PART II: Solutions For POS Malware TargetingPOS System Owner Best Practices
Owners and operators of POS systems should follow best practices to increase the security of POS systems and
prevent unauthorized access.

 * Use Strong Passwords: During the installation of POS systems, a POS company often use the default passwords for simplicity on initial setup. Unfortunately, the default passwords can be easily obtained online by cybercriminals. It is highly recommended that business owners change passwords to their POS systems on a regular basis, using unique account names and complex passwords.

* Update POS Software Applications: Ensure that POS software applications are using the latest updated software applications and software application patches.

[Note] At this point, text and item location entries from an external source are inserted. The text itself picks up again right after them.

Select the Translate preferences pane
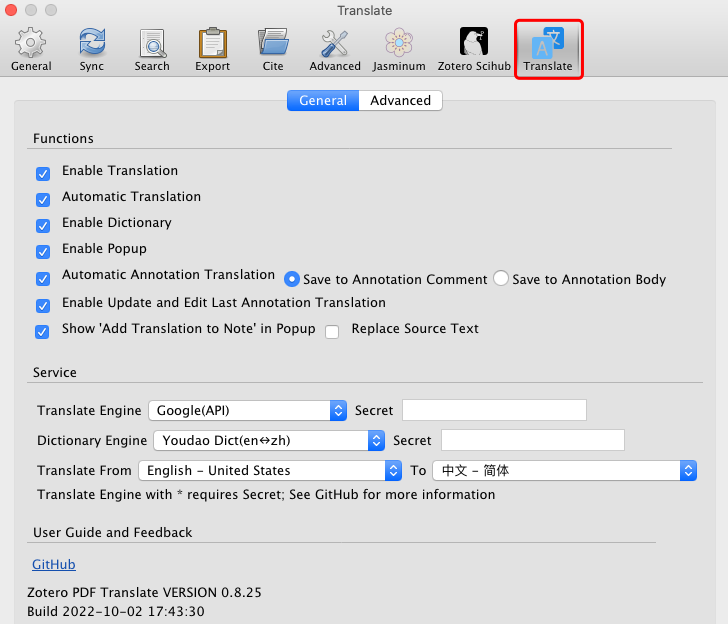Screen dimensions: 728x624 pos(548,49)
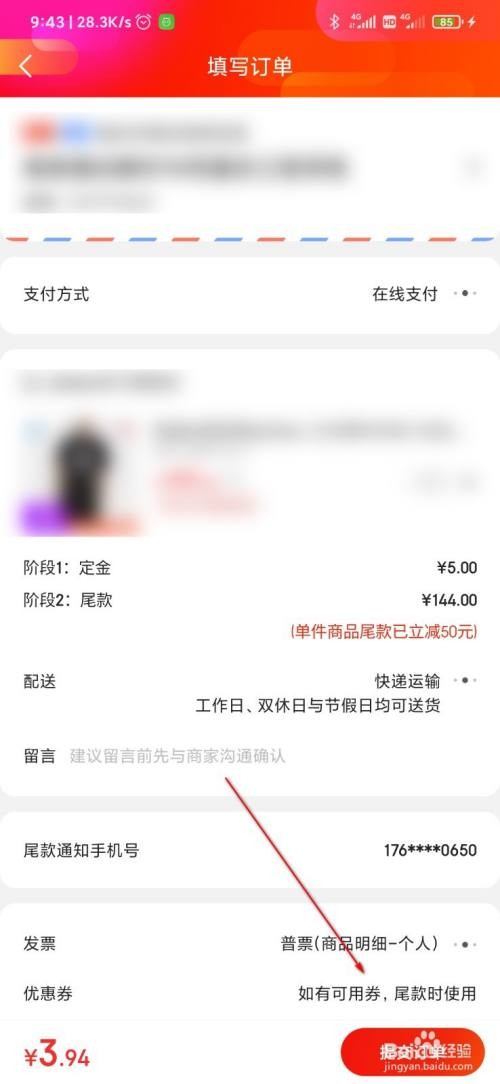Select the 优惠券 coupon row

pos(250,994)
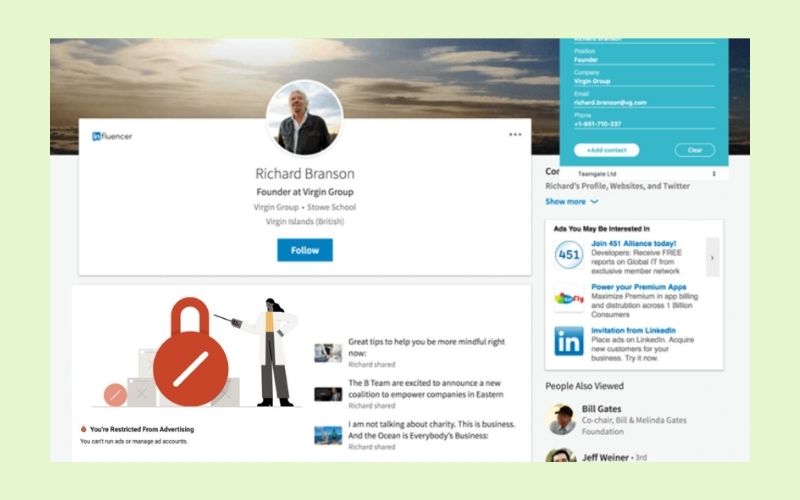Follow Richard Branson
This screenshot has height=500, width=800.
[x=305, y=250]
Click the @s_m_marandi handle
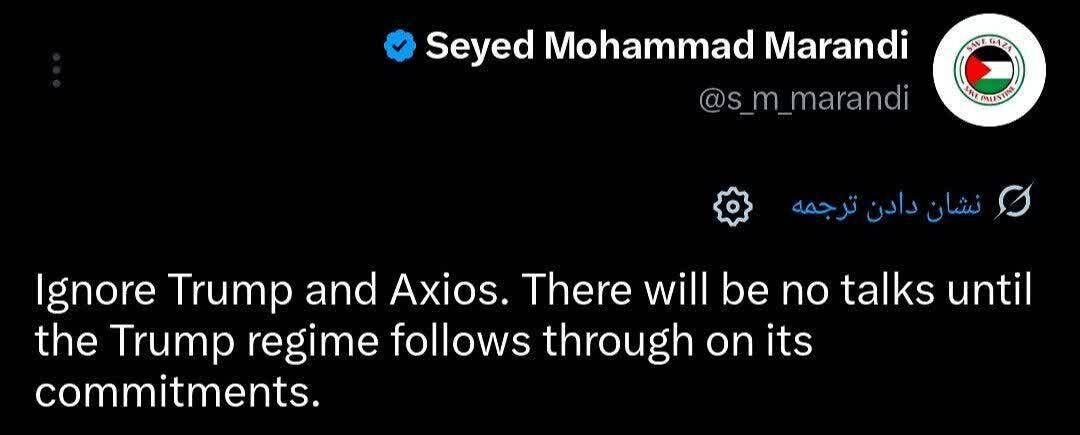 click(x=802, y=100)
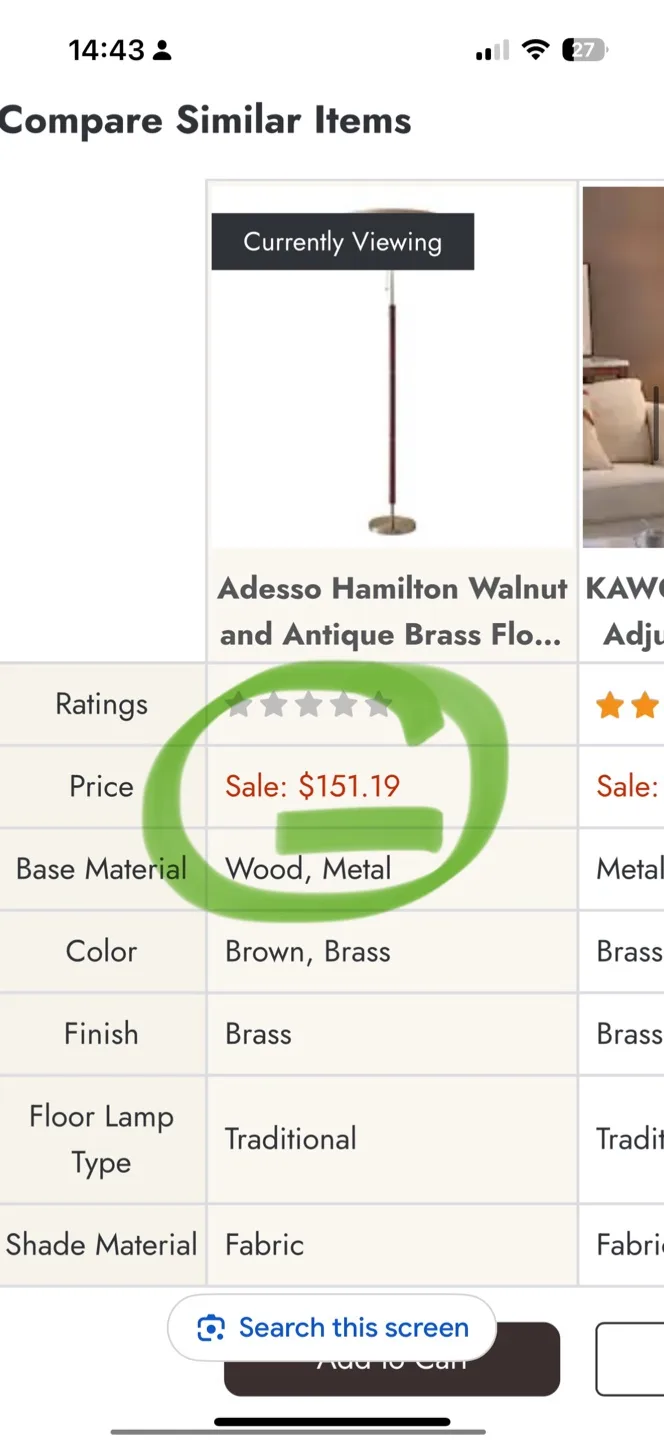The width and height of the screenshot is (664, 1440).
Task: Tap the Wi-Fi icon in the status bar
Action: coord(536,49)
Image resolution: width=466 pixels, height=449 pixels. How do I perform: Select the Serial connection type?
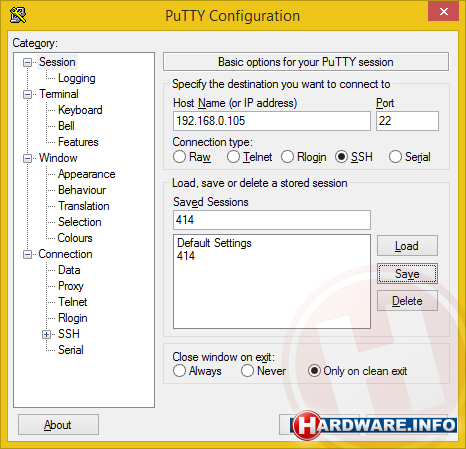click(x=395, y=157)
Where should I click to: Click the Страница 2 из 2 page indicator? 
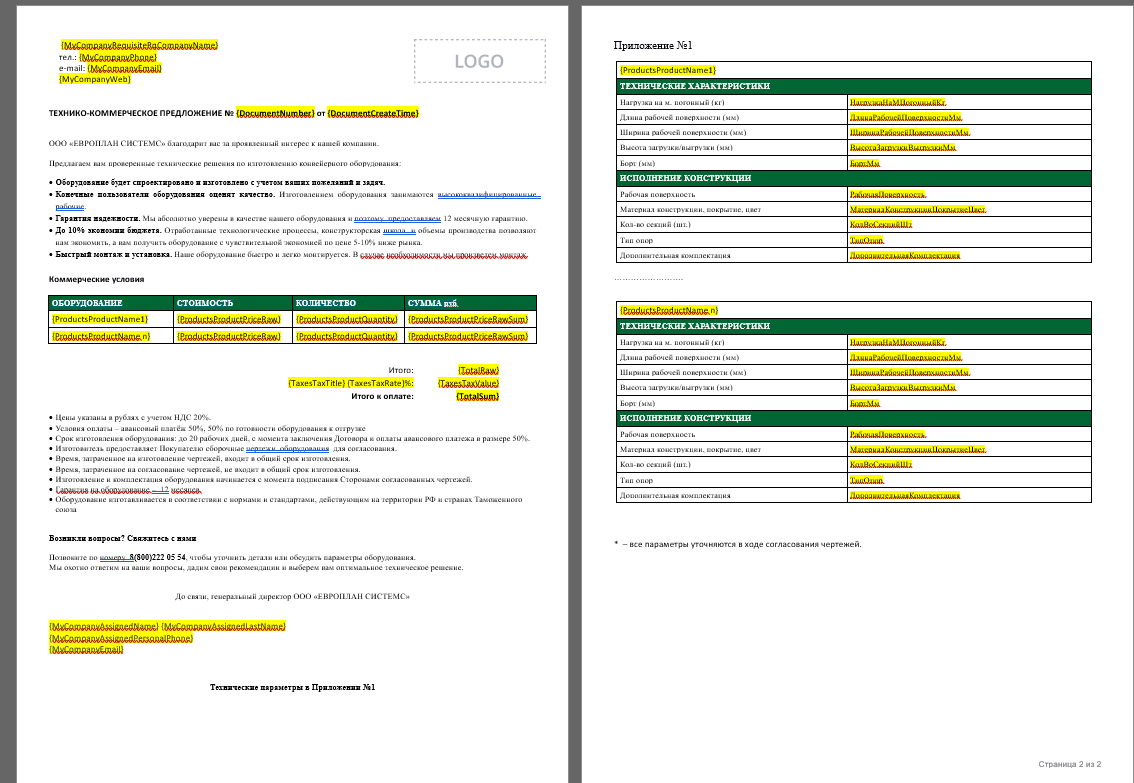tap(1069, 765)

POS systems, in the same way as computers, are vulnerable to malware attacks when required updates are not downloaded and installed on a timely basis.

* Install a Firewall: Firewalls should be utilized to protect POS systems from outside attacks. A firewall can prevent unauthorized access to or from, a private network by screening out traffic from hackers, viruses, worms, or other types of malware specifically designed to compromise a POS system.

* Use Antivirus: Antivirus programs work to recognize software that fits its current definition of being malicious and attempts to restrict that malware’s access to the systems. It is important to continually update the antivirus
programs for them to be effective on a POS network.

* Restrict Access to Internet: Restrict access to POS system computers or terminals to prevent users from
accidentally exposing the POS system to security threats existing on the internet. POS systems should only be
utilized online to conduct POS related activities and not for general internet use.

* Disallow Remote Access: Remote access allows a user to log into a system as an authorized user without being
physically present. Cyber Criminals can exploit remote access configurations on POS systems to gain access to
these networks. To prevent unauthorized access, it is important to disallow remote access to the POS network at
all times.

Consumer Remediation
Fraudulent charges to a credit card can often be remediated quickly by the issuing financial institution with little to
no impact on the consumer. However, unauthorized withdrawals from a debit card (which is tied to a checking
account) could have a cascading impact to include bounced checks and late-payment fees.

Consumers should routinely change debit card PINs. Contact or visit your financial institutions website to learn
more about available fraud liability protection programs for your debit and credit card accounts. Some institutions
offer debit card protections similar to or the same as credit card protections.

If consumers have a reason to believe their credit or debit card information has been compromised, several
cautionary steps to protect funds and prevent identity theft include changing online passwords and PINs used at
ATMs and POS systems; requesting a replacement card; monitoring account activity closely; and placing a
security freeze on all three national credit reports.

A freeze will block access to your credit file by lenders you do not already do business with. Under federal law, consumers are also entitled to one free copy of their credit report every twelve months.